━━ Provided material

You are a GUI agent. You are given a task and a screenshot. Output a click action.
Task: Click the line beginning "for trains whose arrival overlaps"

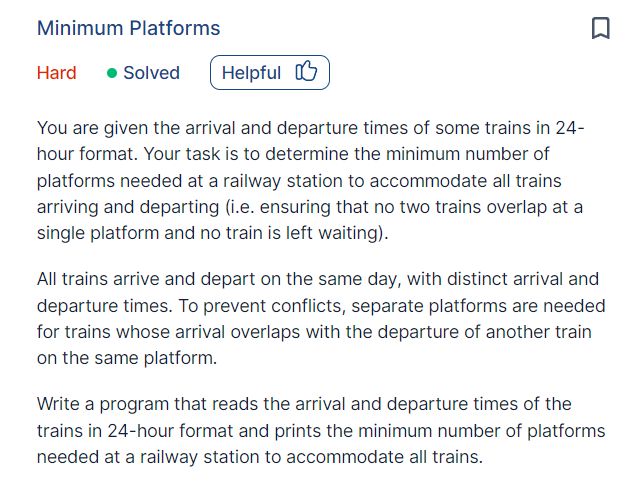[314, 332]
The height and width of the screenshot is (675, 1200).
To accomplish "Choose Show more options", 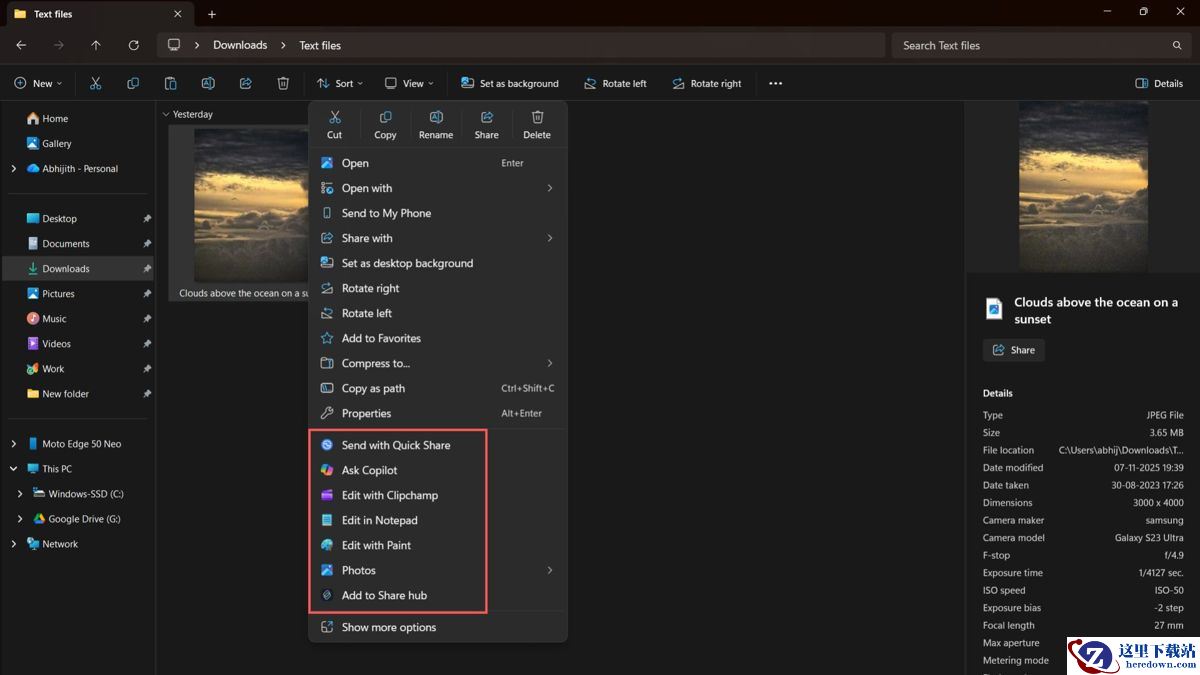I will click(x=388, y=627).
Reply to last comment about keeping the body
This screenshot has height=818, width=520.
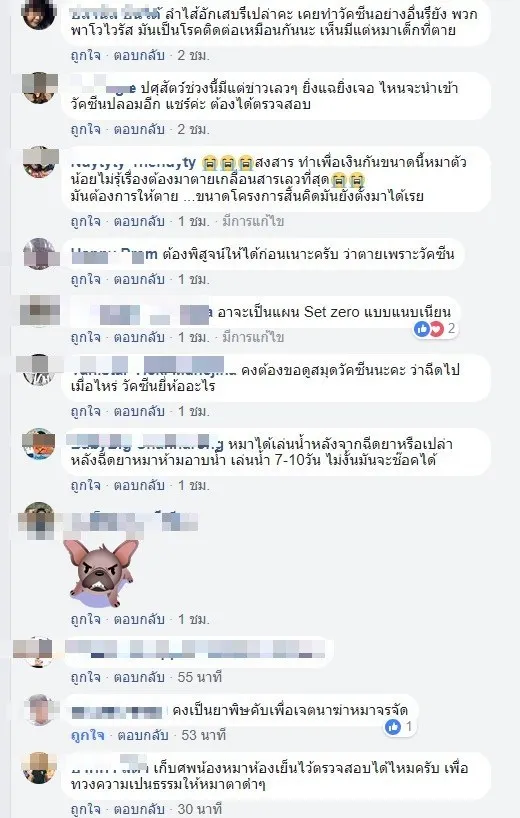[139, 809]

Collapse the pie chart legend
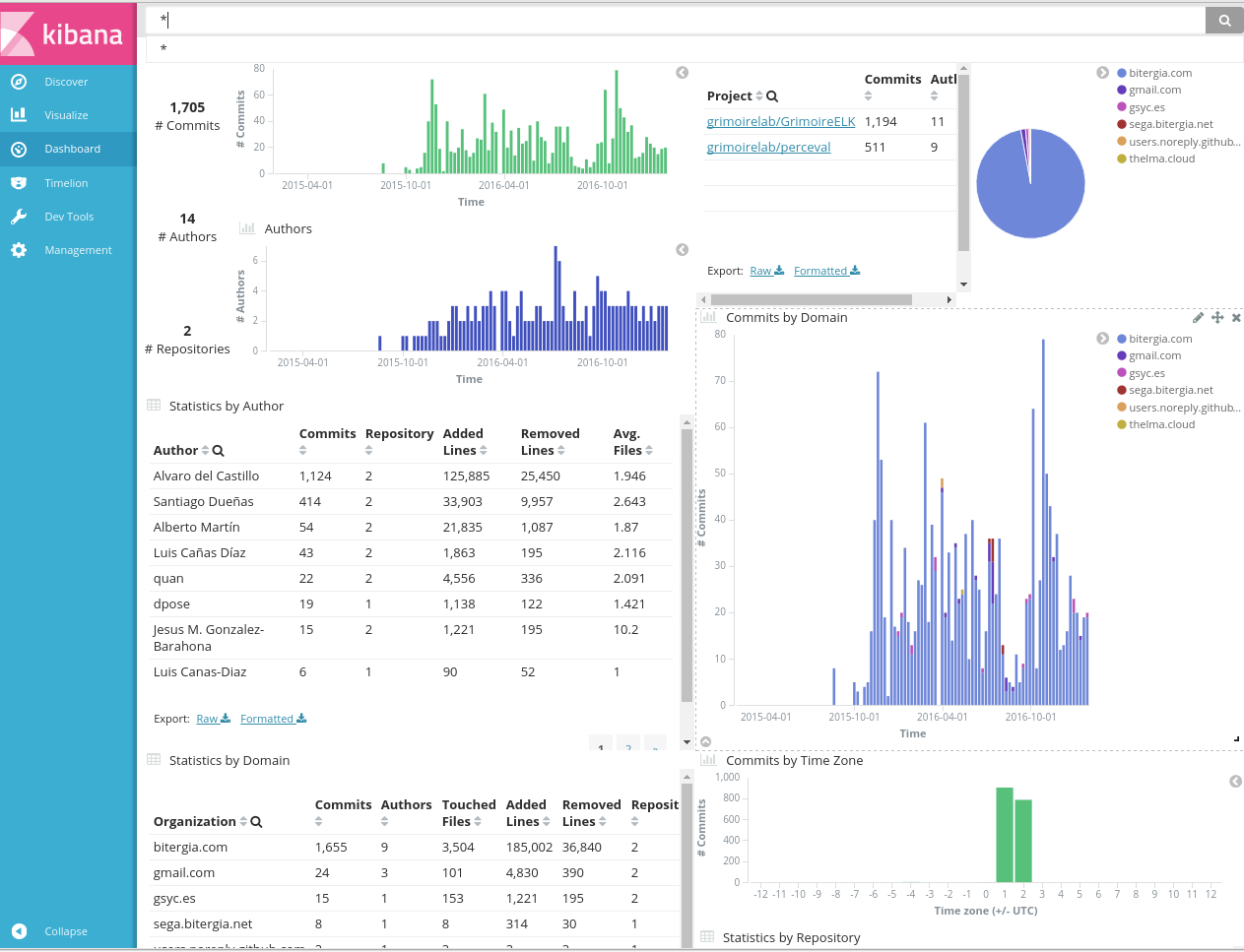click(x=1103, y=73)
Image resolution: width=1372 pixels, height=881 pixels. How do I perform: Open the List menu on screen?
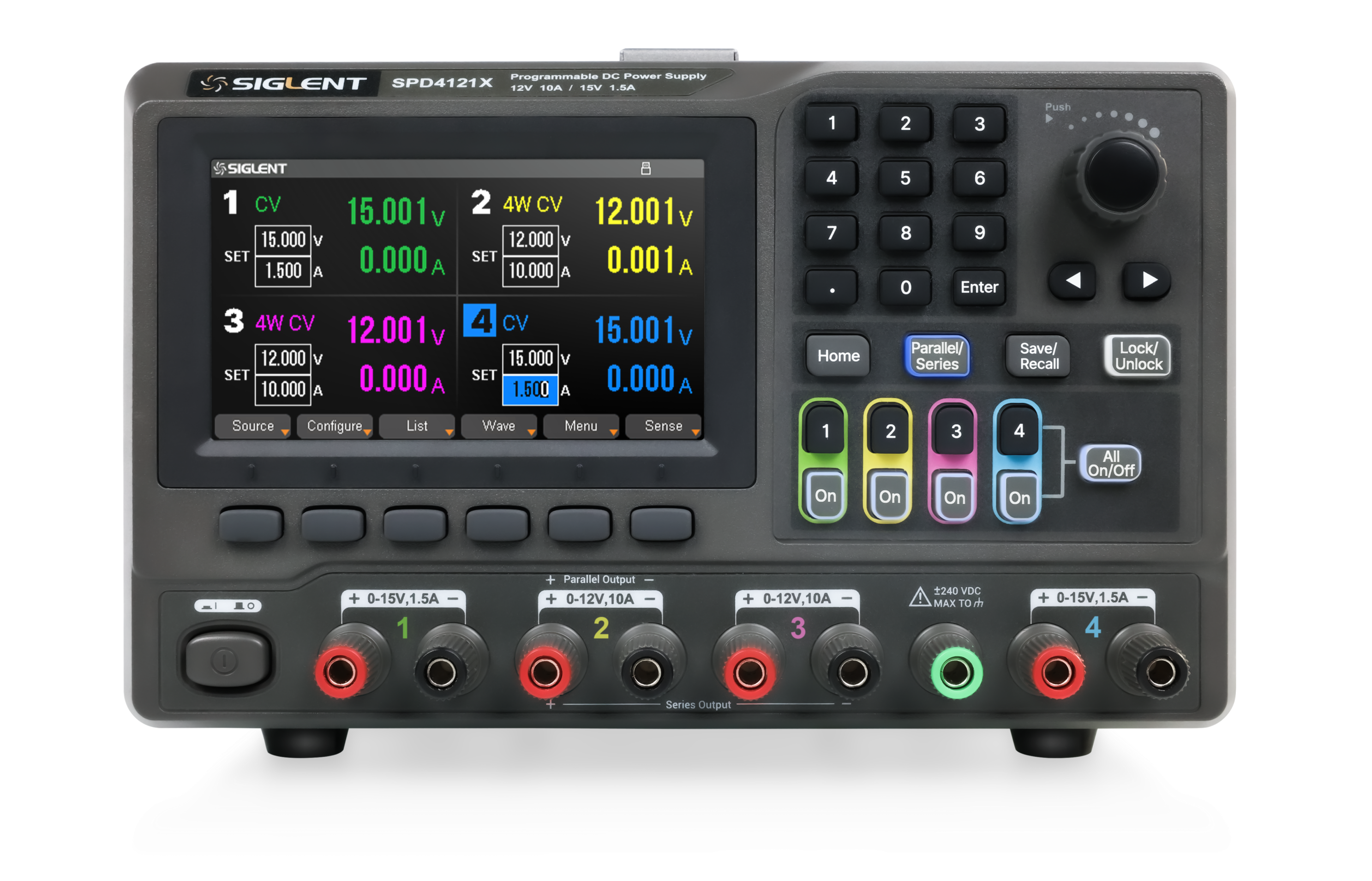click(x=417, y=426)
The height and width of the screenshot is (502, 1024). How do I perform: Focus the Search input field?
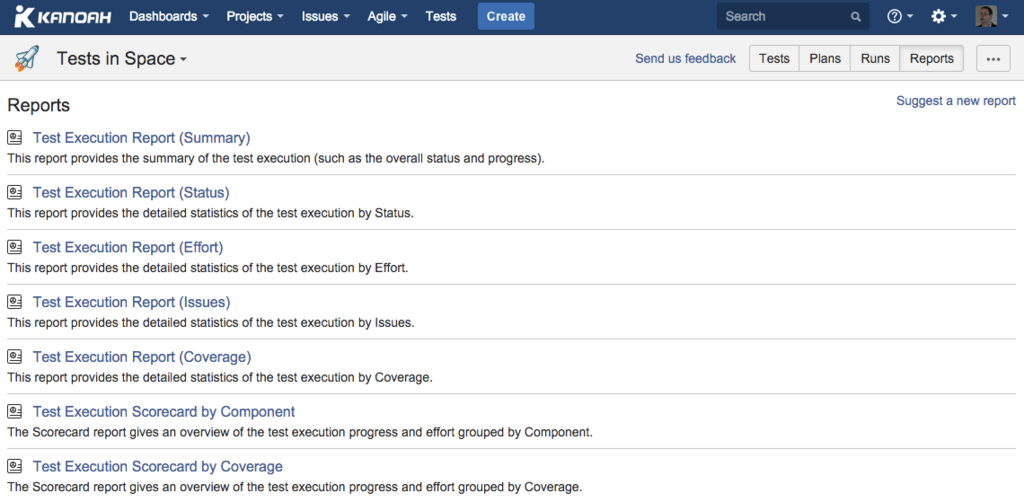coord(793,16)
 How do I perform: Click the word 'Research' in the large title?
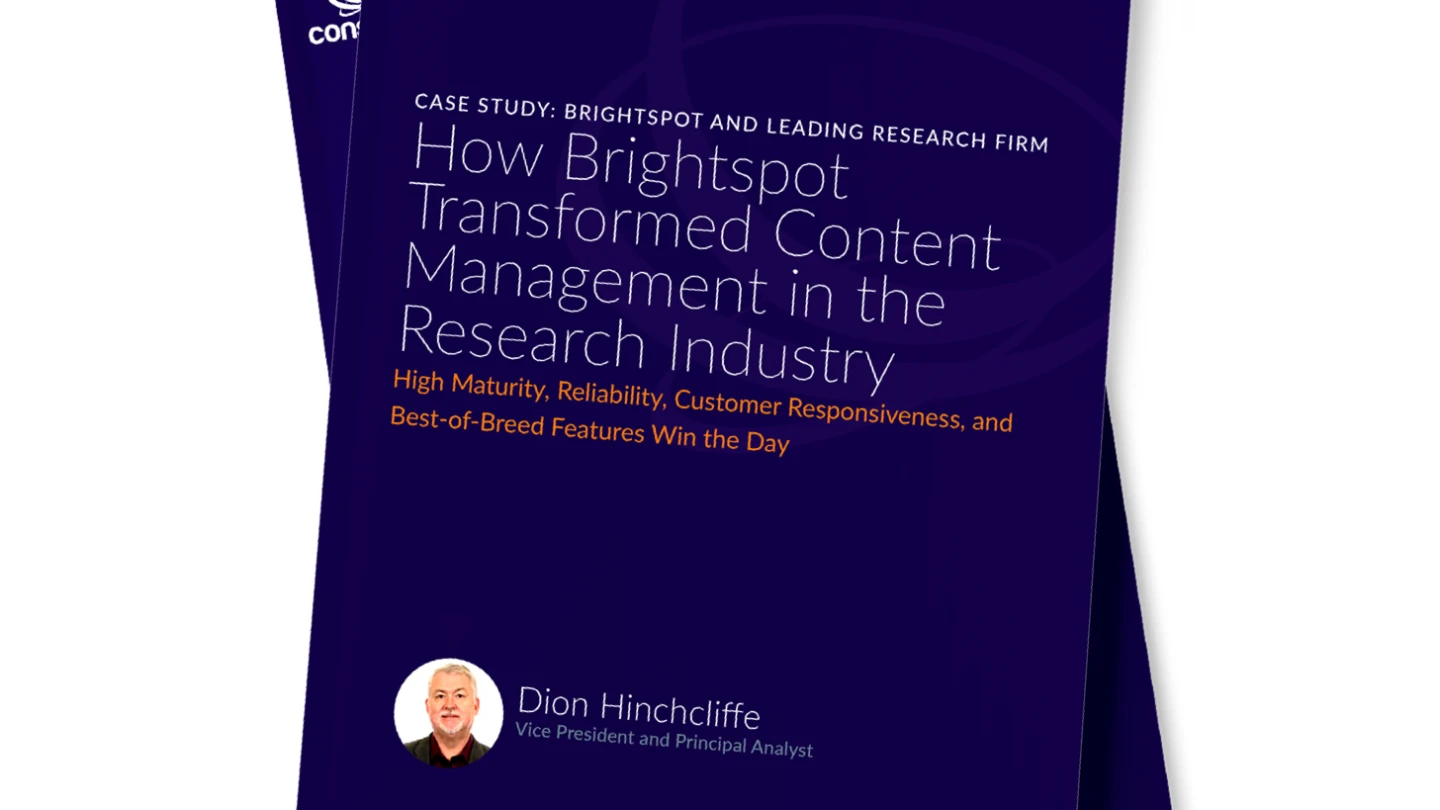click(x=523, y=336)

━━━━

▶ Your task
Extract the lines of the listing word for word, starting with the line that contains "How do I perform: Click" and continuing through the end of the listing. Leave the pictures out of your answer.

▶ Expected output
 How do I perform: Click the word 'Research' in the large title?
click(x=523, y=336)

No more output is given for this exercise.